/ 9 April 2024

AI as a beacon of hope for education reform

Artificial Intelligence
(Getty Images)

The South African education system has made significant strides in providing inclusive education post-apartheid.

Despite these notable achievements, the education sector continues to grapple with many challenges, such as unequal quality education, a shortage of qualified teachers and overcrowded classrooms. The transformative potential of artificial intelligence’s (AI) innovative solutions shines as a beacon of hope, offering new ways to teach and learn within the South African educational framework. AI can assist in providing access to inclusive, quality education.

Many learners are left behind by the education system. The first alarming issue to note is the teacher shortage crisis, which casts a long shadow over the education landscape, preventing quality learning experiences for pupils. Almost 50% of current teachers are retiring in the next decade, and universities are not producing enough teachers to meet the demand. This crisis leads to overcrowded classrooms, with the national average student-to-teacher ratio at 30:1. In some rural classrooms, there are up to 50 students per teacher. Studies recommend the ideal student-to-teacher ratio to range from 10 to 18 students per teacher within a classroom.

Another alarming challenge within the education system is that South Africa has one of the most unequal school systems globally, with better-resourced schools receiving better education than non-resourced schools. In 2020, Amnesty International Southern Africa found that “the top 200 schools achieve more distinctions in mathematics than the next 6 600 schools combined”. South Africa urgently needs to find a way to provide quality education to all students despite their backgrounds.

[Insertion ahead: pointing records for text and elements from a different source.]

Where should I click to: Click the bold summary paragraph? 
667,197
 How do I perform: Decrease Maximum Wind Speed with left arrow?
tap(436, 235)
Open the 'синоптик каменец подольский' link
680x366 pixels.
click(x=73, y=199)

Lastly, the South African pupil dropout rates are concerning. Almost three out of 10 pupils aged 18 years dropped out of school in 2021. A large portion of these students said poor academic performance was one of their main reasons for dropping out. We need to foster an education system that encourages students to be motivated and thrive throughout their academic journey.

If we do not rectify the shortcomings within the education system, we risk ensnaring students in a cycle of missed opportunities. This can lead to unemployment, restricted income prospects, and, for some, even incarceration.

Recently, I had the privilege of delivering a TEDx talk — ‘Using AI to Bridge Learning Gaps in South Africa’ — where I explored the vast potential of AI to revolutionise education in South Africa. AI provides the education sector with ample opportunities to resolve the challenges it has been plagued with for decades. With 43.48 million internet users in South Africa, a number that grows daily, and the proliferation of mobile devices, the potential for integrating AI into education is vast. 

The pervasiveness of mobile devices allows AI to be more accessible to the larger population through, for example, educational chatbots providing an encouraging path for enriching educational experiences.

AI provides us with tutors that facilitate a digital learning assistant that provides students with personalised support by providing exercises and assessments within the syllabus that are customised to students’ particular weaknesses. It can also overcome certain language barriers as AI can instantly provide translations to course material within multilingual classrooms.

In Tanzania, Ed-tech companies such as Silabu have created an AI tutor system called SATU that supplements and reinforces syllabus content to their students. Other Ed-tech companies in the country acknowledge that many students in Africa lack an internet connection or textbooks and therefore the company makes use of AI and SMS technology to provide learning content to learners. This AI analyses students’ learning and tailors education to their needs. 

AI tutor systems can assist in solving the teacher shortage crisis. An example of this is the AI Liulishuo in China, which teaches students personalised English courses to 600,000 students at the cost of a single teacher. AI can assist in providing innovative solutions to local problems.

Furthermore, AI can assist in helping teachers provide quality education. AI can carry out administrative tasks, mark scripts and develop teaching plans, freeing up time for teachers to focus on fostering critical and problem-solving skills at a more personal level. Perhaps also freeing up time for teachers to have a more counselling and mentoring role to ensure students are well-rounded.

The South African education system is plagued with significant challenges, ranging from unequal access to quality education, a teacher shortage crisis and alarming dropout rates. AI presents innovative solutions to these longstanding issues, such as providing personalised learning experiences and bolstering teachers’ instructional capabilities. 

It is imperative that we strategically incorporate AI into the educational sector now, ensuring we leave no students behind. By employing innovative solutions facilitated by AI, we lay the foundation for a more educated populace and prosperous society in South Africa.

James Maisiri is a doctoral student in the Department of Sociology at the University of Johannesburg.